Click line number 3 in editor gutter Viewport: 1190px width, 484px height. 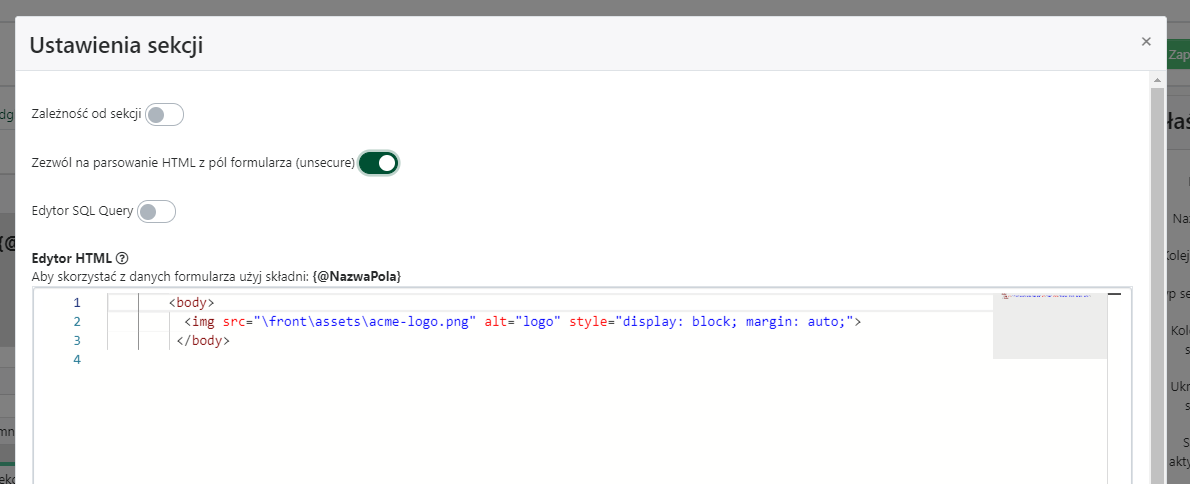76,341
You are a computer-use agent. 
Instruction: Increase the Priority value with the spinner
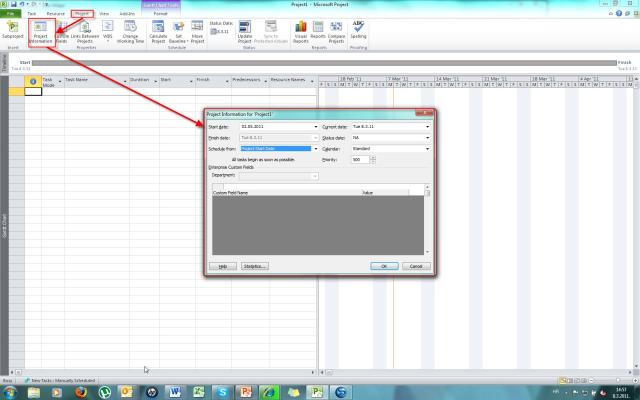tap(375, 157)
- - -
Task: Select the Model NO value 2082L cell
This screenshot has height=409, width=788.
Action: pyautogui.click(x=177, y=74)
- - -
能否把从含“You are a computer-use agent.”的那一行起，到含“tap(375, 157)”的那一行为止（两端都包括）的各行连同其中文字全部重写一遍，并把答案里的每个坐标数值都平移 112，也就是各加上 112？图片不要放进答案。

• _正确答案_:
You are a computer-use agent. 
Instruction: Increase the Priority value with the spinner
tap(487, 269)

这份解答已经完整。